Skip to content

Adam

simplegrad.optimizers.adam.Adam

Bases: Optimizer

Adam optimizer with bias-corrected moment estimates.

Update rule::

m_t = beta_1 * m_{t-1} + (1 - beta_1) * grad
v_t = beta_2 * v_{t-1} + (1 - beta_2) * grad^2
m_hat = m_t / (1 - beta_1^t)
v_hat = v_t / (1 - beta_2^t)
param -= lr * m_hat / (sqrt(v_hat) + eps)

Parameters:

Name Type Description Default
model Module

The model whose parameters to optimize.

required
lr float

Learning rate.

required
beta_1 float

Exponential decay for the first moment. Defaults to 0.9.

0.9
beta_2 float

Exponential decay for the second moment. Defaults to 0.999.

0.999
eps float

Numerical stability constant. Defaults to 1e-8.

1e-08
Source code in simplegrad/optimizers/adam.py
class Adam(Optimizer):
    """Adam optimizer with bias-corrected moment estimates.

    Update rule::

        m_t = beta_1 * m_{t-1} + (1 - beta_1) * grad
        v_t = beta_2 * v_{t-1} + (1 - beta_2) * grad^2
        m_hat = m_t / (1 - beta_1^t)
        v_hat = v_t / (1 - beta_2^t)
        param -= lr * m_hat / (sqrt(v_hat) + eps)

    Args:
        model: The model whose parameters to optimize.
        lr: Learning rate.
        beta_1: Exponential decay for the first moment. Defaults to 0.9.
        beta_2: Exponential decay for the second moment. Defaults to 0.999.
        eps: Numerical stability constant. Defaults to 1e-8.
    """

    def __init__(
        self,
        model: Module,
        lr: float,
        beta_1: float = 0.9,
        beta_2: float = 0.999,
        eps: float = 1e-8,
    ) -> None:
        super().__init__(lr, model)
        self.beta_1 = beta_1
        self.beta_2 = beta_2
        self.eps = eps
        self.moments1 = {
            name: np.zeros_like(param.values) for name, param in self.model.parameters().items()
        }
        self.moments2 = {
            name: np.zeros_like(param.values) for name, param in self.model.parameters().items()
        }
        self.step_count = 0

    def step(self):
        """Apply one Adam update step to all model parameters.

        Raises:
            ValueError: If any parameter gradient is None (forgot to call backward).
        """
        self.step_count += 1
        for name, param in self.model.parameters().items():
            if param.grad is None:
                raise ValueError(f"Gradient for {name} is None. Did you forget to call backward()?")

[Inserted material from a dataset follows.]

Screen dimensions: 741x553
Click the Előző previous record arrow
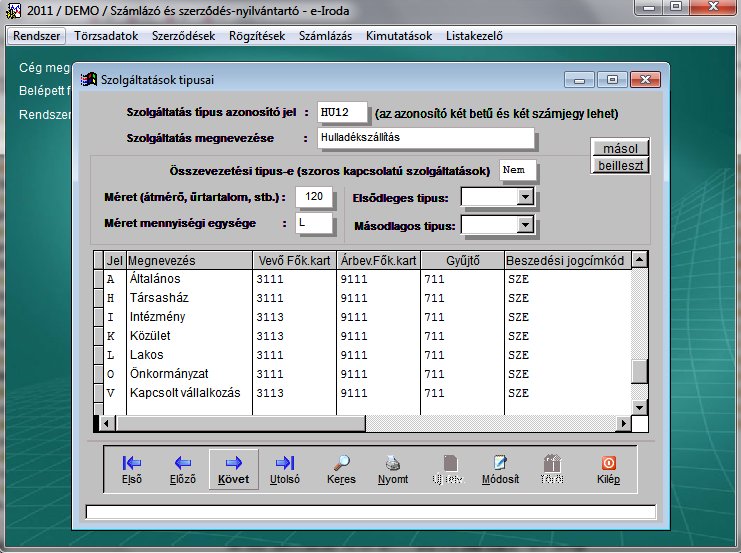(x=182, y=469)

            # Update biased first moment estimate
            self.moments1[name] = self.beta_1 * self.moments1[name] + (1 - self.beta_1) * param.grad

            # Update biased second raw moment estimate
            self.moments2[name] = self.beta_2 * self.moments2[name] + (1 - self.beta_2) * (
                param.grad**2
            )

            # Compute bias-corrected first moment estimate
            m_hat = self.moments1[name] / (1 - self.beta_1**self.step_count)

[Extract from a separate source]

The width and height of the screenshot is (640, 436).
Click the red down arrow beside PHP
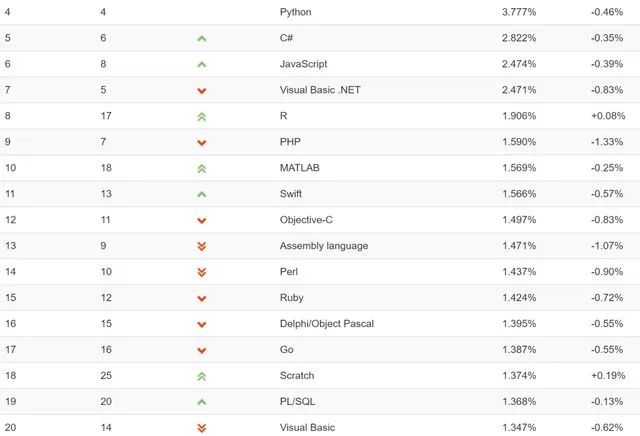point(202,142)

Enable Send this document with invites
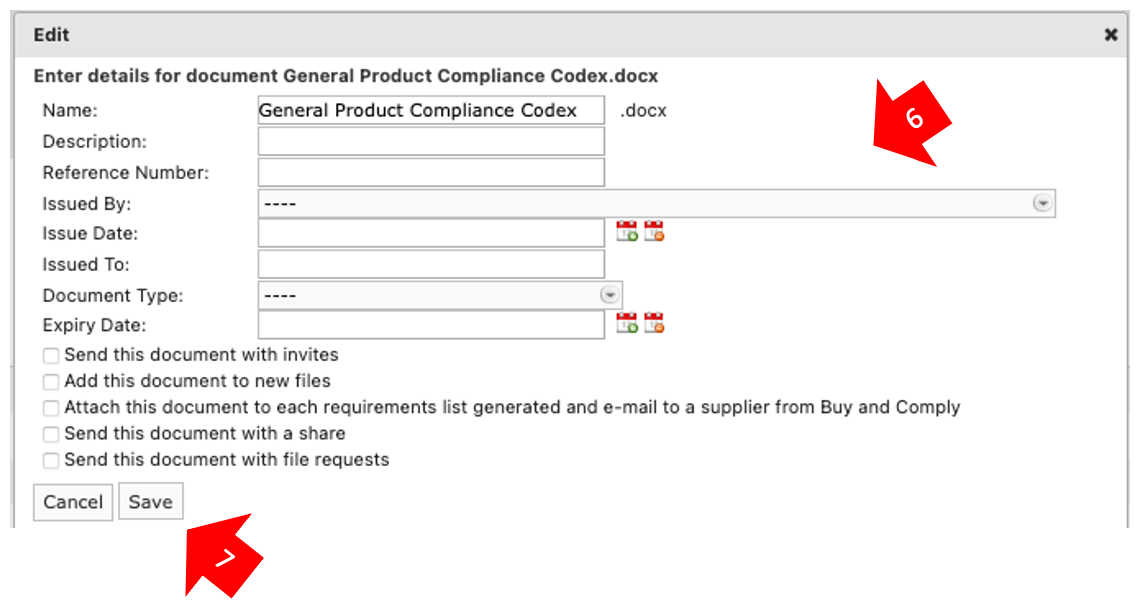coord(50,356)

            # Compute bias-corrected second raw moment estimate
            v_hat = self.moments2[name] / (1 - self.beta_2**self.step_count)

            # Update parameters
            param.values -= self.lr * m_hat / (np.sqrt(v_hat) + self.eps)

step()

Apply one Adam update step to all model parameters.

Raises:

Type Description
ValueError

If any parameter gradient is None (forgot to call backward).

Source code in simplegrad/optimizers/adam.py
def step(self):
    """Apply one Adam update step to all model parameters.

    Raises:
        ValueError: If any parameter gradient is None (forgot to call backward).
    """
    self.step_count += 1
    for name, param in self.model.parameters().items():
        if param.grad is None:
            raise ValueError(f"Gradient for {name} is None. Did you forget to call backward()?")

        # Update biased first moment estimate
        self.moments1[name] = self.beta_1 * self.moments1[name] + (1 - self.beta_1) * param.grad

        # Update biased second raw moment estimate
        self.moments2[name] = self.beta_2 * self.moments2[name] + (1 - self.beta_2) * (
            param.grad**2
        )

        # Compute bias-corrected first moment estimate
        m_hat = self.moments1[name] / (1 - self.beta_1**self.step_count)

        # Compute bias-corrected second raw moment estimate
        v_hat = self.moments2[name] / (1 - self.beta_2**self.step_count)

        # Update parameters
        param.values -= self.lr * m_hat / (np.sqrt(v_hat) + self.eps)